We use a very simple and accurate method of describing a property, its condition and contents using plain language. The clerk simply walks around the property and describes what he or she sees. This method is unrivalled and makes reports accurate and fast to produce, easy and quick to read and understand. We use no industry jargon or difficult to understand abbreviations like many of our competitors. We use the latest Voice Dictation software and Digital Voice Recorders which enable clerks to deliver reports very quickly, typically half the time that some competitors take. Click here to see an example.
Having this quality of service becomes important to our clients at the end of a tenancy. Often, disputes can arise over seemingly trivial matters concerning the condition of a property and its contents. Sometimes it is just a disagreement over what constitutes "fair wear and tear", sometimes responsibility for damages are disputed. It is impossible to assess these issues without a definitive statement of the condition of the property before and after the tenancy - the Inventory together with a Check In report and the Check Out report.
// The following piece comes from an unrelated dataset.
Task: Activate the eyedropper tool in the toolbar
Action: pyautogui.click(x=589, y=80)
These documents are the main evidence used in dispute resolution by TDS adjudicators, and landlords may find it difficult to claim against a deposit if an independent inventory has not been prepared at the tenancy outset.
The Tenancy Deposit Scheme Guidance Notes on Disputes states that good detailed evidence at the start of a dispute case, plus a few photographs to back it up, helps to win cases. However, according to The Association of Independent Inventory Clerks (AIIC), of which Property Inventory Services is a member, glossy presentation with photographs and video is being used to replace essential written descriptions in inventories at both check-in and check-out, leaving landlords exposed to potentially costly disputes over wear and tear.
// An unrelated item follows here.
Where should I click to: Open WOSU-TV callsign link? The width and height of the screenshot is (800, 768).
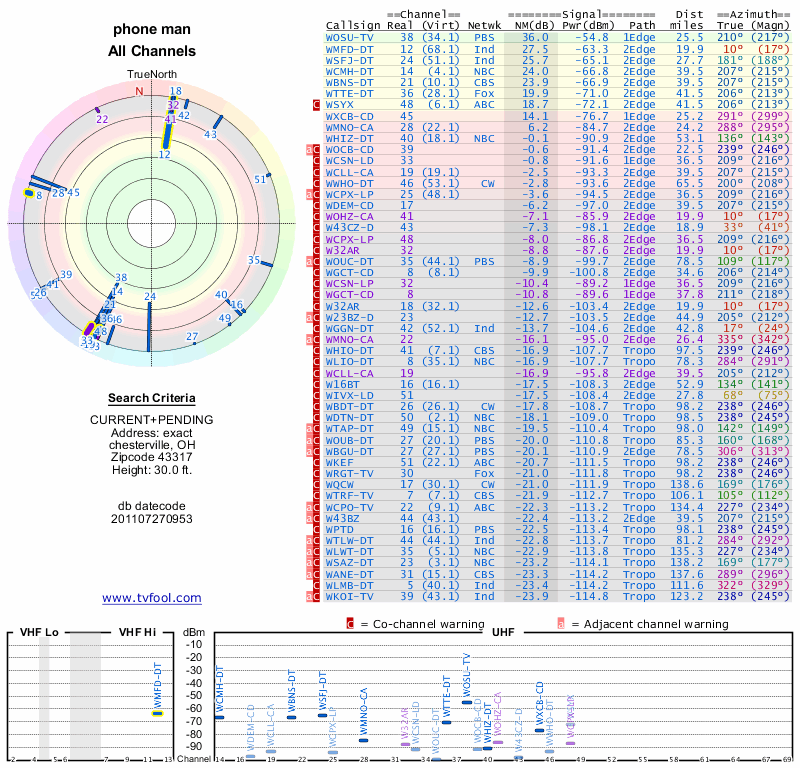350,37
An increasing number of landlords and property professionals are using photography and video evidence in tenancy deposit dispute cases. Landlords and letting agents are now beginning to see that clear evidence is needed, if they want to withhold all or part of their deposits.
Pat Barber, Chair of The AIIC, comments: "It is good to see that landlords are trying to provide the most detailed evidence they can, but a thorough and detailed inventory will provide the best evidence in a potential dispute. Photographs and video can provide good illustration, but are not at all helpful without a detailed inventory.
"There is no point in producing a picture book for an inventory with very little proper description and hundreds of photographs - inventories like these just do not provide enough detail. Photography and video are great for large areas of damage such as carpet burns, serious damage to worktops and interior décor etc. However, they are not so good for showing really fine detail - the sort of problems that occur most frequently on a check out, such as small chips and scratches in sinks and baths, knife marks on worktops, scratches to halogen hobs. All of which, will cause financial loss to the landlord if negligence cannot be proved.
"We have seen some excellent inventories with the right balance of detail, supported by photography and video. But, more often than not, the photographs submitted in inventories are little larger than thumbnails and hence make it extremely difficult to see detail. To back up a damage issue, photographs need to be of a reasonable size so that the damage can be actually seen clearly. A glossy inventory that relies heavily on photographs will be of little use in a dispute."
In a recent dispute, a landlord had supplied his tenant with a photographic style inventory at check in. Since none of these were dated and no other written evidence was produced the tenant won his case and the landlord had to fund some expensive replacements.
Inventory reports should contain a full description of a property and its contents with detail on every bit of damage and its exact location at the start of a tenancy. This can be supported with photographs and video - but the photographs need to be of a high quality when printed, so that any damage can be seen clearly.